• _TASK DESCRIPTION_:
Copy the lines below as they are; omit the images they contain.

--------------------------------------------------

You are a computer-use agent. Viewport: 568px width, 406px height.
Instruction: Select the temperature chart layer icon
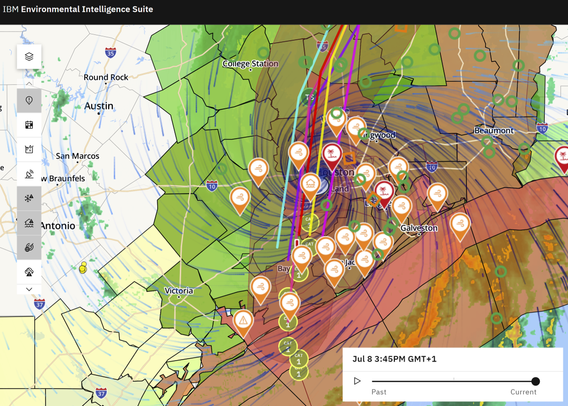29,149
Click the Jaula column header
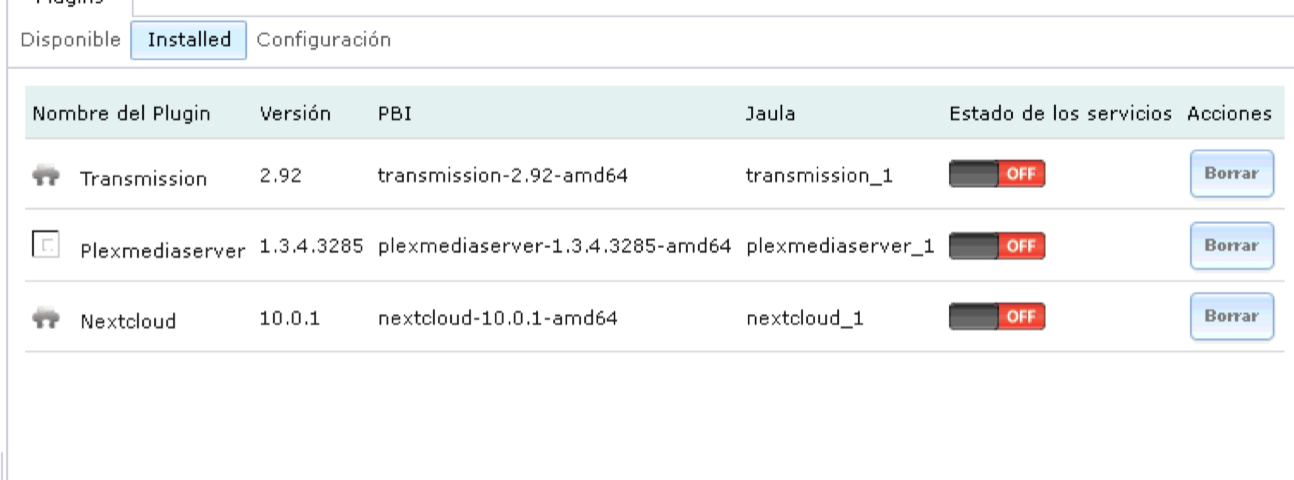The width and height of the screenshot is (1294, 480). pyautogui.click(x=771, y=113)
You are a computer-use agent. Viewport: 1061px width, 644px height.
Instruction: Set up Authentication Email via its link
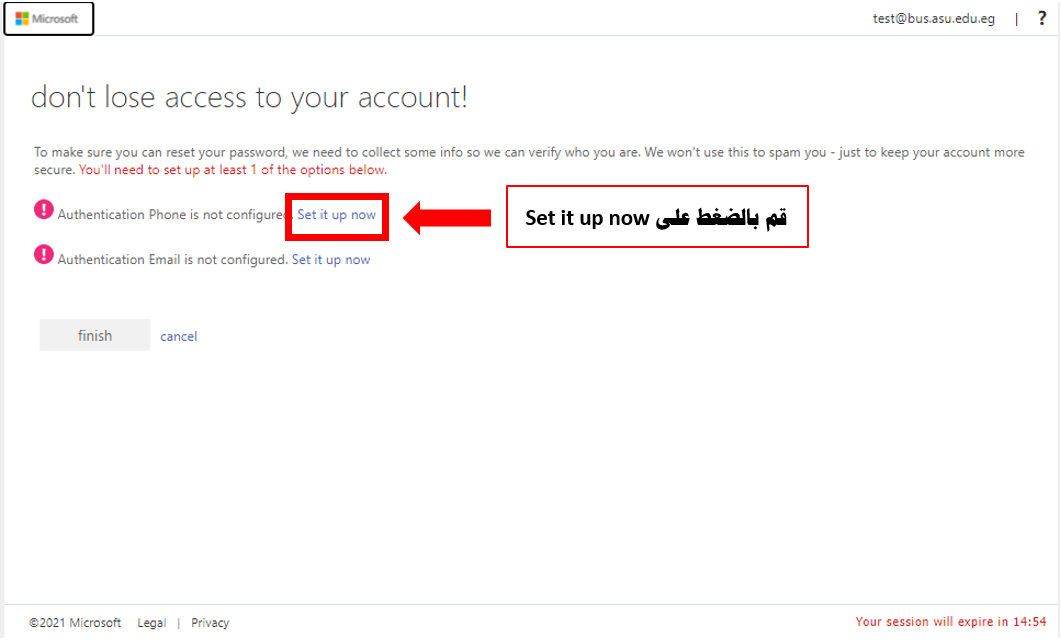pyautogui.click(x=331, y=260)
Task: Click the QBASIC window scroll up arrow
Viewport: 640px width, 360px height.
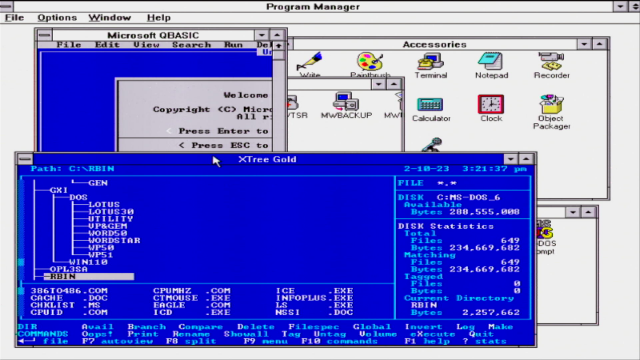Action: 279,45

--------------------------------------------------

• _ANSWER FOR THIS EXERCISE_:
You are a computer-use agent. Viewport: 568px width, 406px height.
Instruction: Select the temperature chart layer icon
29,149
Click the Jaula column header
The width and height of the screenshot is (1294, 480). pyautogui.click(x=771, y=113)
You are a computer-use agent. Viewport: 1061px width, 644px height.
Instruction: Set up Authentication Email via its link
pyautogui.click(x=331, y=260)
Task: Click the QBASIC window scroll up arrow
Viewport: 640px width, 360px height.
Action: 279,45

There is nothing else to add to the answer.